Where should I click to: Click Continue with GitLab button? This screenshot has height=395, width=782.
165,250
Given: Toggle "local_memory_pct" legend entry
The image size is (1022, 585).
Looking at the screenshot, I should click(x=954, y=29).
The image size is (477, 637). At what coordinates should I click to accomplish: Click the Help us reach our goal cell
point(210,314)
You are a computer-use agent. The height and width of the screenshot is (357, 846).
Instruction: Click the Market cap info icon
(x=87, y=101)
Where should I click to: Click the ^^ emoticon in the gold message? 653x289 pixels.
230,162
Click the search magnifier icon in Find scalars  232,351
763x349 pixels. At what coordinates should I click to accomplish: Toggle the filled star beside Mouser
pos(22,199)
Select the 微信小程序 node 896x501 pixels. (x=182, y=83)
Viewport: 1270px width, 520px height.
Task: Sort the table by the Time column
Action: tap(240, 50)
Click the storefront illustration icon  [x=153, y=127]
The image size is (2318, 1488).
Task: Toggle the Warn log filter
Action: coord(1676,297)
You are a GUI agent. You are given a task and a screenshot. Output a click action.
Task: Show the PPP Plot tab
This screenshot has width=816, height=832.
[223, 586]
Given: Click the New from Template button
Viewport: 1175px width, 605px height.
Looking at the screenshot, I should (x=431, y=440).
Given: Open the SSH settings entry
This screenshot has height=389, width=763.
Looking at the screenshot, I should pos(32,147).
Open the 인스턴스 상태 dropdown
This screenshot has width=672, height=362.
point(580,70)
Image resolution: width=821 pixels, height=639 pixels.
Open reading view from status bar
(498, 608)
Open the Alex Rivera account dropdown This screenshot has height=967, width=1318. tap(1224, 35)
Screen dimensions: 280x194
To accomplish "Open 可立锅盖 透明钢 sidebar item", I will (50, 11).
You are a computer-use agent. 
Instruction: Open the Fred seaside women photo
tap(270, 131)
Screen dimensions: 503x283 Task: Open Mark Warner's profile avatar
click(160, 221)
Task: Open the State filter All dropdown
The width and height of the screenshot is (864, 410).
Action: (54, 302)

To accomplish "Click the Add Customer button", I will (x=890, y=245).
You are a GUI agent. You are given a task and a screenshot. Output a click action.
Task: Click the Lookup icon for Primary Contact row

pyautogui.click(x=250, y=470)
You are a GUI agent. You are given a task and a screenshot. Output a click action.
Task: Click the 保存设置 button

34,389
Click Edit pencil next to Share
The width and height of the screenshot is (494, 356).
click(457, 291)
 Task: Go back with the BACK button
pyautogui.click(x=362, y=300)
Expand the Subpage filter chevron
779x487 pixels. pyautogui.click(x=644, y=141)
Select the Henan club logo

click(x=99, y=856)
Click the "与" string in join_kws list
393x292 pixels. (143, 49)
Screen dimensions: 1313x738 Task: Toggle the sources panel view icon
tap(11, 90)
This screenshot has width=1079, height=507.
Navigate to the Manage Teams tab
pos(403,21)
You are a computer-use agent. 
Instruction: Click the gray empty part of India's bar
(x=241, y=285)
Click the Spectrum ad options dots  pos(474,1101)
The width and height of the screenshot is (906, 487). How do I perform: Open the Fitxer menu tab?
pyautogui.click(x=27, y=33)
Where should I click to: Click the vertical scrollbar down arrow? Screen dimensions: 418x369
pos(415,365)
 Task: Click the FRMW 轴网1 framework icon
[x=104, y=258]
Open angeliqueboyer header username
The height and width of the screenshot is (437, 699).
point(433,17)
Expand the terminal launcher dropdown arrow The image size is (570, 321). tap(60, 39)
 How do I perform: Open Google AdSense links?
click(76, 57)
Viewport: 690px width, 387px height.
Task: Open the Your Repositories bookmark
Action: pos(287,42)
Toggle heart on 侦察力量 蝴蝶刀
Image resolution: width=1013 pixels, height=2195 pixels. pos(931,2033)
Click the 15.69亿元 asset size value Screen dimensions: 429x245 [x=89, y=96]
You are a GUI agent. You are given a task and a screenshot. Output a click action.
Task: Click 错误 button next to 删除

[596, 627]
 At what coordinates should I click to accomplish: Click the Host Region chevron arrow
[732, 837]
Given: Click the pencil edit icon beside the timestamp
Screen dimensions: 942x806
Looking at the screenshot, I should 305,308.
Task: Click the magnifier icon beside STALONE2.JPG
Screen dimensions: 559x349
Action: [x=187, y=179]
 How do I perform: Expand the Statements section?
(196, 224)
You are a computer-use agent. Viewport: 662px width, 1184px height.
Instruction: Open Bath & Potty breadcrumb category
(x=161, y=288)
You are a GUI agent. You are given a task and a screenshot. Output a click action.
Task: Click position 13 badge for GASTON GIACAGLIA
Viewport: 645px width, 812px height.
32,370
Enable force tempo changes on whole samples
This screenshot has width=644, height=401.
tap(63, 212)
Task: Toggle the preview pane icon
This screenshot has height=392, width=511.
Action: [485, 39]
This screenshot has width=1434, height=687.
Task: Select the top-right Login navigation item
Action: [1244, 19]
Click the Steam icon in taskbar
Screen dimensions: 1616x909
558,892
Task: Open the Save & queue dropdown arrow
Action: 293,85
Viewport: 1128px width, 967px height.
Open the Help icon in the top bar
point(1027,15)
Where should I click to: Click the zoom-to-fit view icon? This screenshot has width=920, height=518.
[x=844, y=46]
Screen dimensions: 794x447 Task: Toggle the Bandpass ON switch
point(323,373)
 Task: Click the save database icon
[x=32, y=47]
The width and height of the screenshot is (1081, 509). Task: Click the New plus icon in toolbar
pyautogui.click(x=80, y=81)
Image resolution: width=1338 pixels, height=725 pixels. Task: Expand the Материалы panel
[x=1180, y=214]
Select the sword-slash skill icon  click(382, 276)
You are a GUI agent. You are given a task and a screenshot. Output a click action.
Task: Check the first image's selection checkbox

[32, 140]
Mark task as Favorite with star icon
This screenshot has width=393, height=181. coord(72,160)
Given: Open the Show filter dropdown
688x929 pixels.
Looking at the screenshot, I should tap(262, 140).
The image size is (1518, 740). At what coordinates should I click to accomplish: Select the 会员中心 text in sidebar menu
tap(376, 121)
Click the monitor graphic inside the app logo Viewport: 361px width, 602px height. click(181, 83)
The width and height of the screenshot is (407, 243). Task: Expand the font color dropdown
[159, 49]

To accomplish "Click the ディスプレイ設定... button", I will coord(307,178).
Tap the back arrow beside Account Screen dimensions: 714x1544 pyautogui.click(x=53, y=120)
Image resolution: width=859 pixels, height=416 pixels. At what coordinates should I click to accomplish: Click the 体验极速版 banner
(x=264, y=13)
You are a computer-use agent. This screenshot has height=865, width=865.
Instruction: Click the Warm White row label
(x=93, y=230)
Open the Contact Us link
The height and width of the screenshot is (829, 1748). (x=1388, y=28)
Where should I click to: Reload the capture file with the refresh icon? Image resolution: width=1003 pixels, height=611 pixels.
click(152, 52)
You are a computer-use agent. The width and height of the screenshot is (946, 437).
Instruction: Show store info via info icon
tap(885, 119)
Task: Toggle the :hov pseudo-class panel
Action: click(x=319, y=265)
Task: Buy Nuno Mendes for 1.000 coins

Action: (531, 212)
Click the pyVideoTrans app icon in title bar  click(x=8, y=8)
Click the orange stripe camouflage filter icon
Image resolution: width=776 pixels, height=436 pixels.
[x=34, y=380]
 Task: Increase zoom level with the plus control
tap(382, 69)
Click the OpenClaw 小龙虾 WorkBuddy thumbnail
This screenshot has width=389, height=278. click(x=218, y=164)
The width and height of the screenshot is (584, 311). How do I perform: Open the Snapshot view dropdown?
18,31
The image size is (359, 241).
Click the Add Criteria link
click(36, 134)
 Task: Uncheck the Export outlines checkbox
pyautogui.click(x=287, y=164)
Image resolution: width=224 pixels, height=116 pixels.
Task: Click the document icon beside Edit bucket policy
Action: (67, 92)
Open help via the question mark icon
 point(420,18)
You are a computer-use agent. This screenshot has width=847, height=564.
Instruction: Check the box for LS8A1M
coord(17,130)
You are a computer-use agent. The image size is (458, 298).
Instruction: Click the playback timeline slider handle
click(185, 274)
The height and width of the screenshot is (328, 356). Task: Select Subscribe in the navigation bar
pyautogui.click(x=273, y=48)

:::::

**Problem details:** Give as a JSON list of strings, one per line, the lines starting with the line containing "The image size is (1518, 740)." and going on through the line containing "Action: (531, 212)", with blank lines omitted.

**Reply:**
[
  "The image size is (1518, 740). At what coordinates should I click to accomplish: Select the 会员中心 text in sidebar menu",
  "tap(376, 121)",
  "Click the monitor graphic inside the app logo Viewport: 361px width, 602px height. click(181, 83)",
  "The width and height of the screenshot is (407, 243). Task: Expand the font color dropdown",
  "[159, 49]",
  "To accomplish \"Click the ディスプレイ設定... button\", I will coord(307,178).",
  "Tap the back arrow beside Account Screen dimensions: 714x1544 pyautogui.click(x=53, y=120)",
  "Image resolution: width=859 pixels, height=416 pixels. At what coordinates should I click to accomplish: Click the 体验极速版 banner",
  "(x=264, y=13)",
  "You are a computer-use agent. This screenshot has height=865, width=865.",
  "Instruction: Click the Warm White row label",
  "(x=93, y=230)",
  "Open the Contact Us link",
  "The height and width of the screenshot is (829, 1748). (x=1388, y=28)",
  "Where should I click to: Reload the capture file with the refresh icon? Image resolution: width=1003 pixels, height=611 pixels.",
  "click(152, 52)",
  "You are a computer-use agent. The width and height of the screenshot is (946, 437).",
  "Instruction: Show store info via info icon",
  "tap(885, 119)",
  "Task: Toggle the :hov pseudo-class panel",
  "Action: click(x=319, y=265)",
  "Task: Buy Nuno Mendes for 1.000 coins",
  "Action: (531, 212)"
]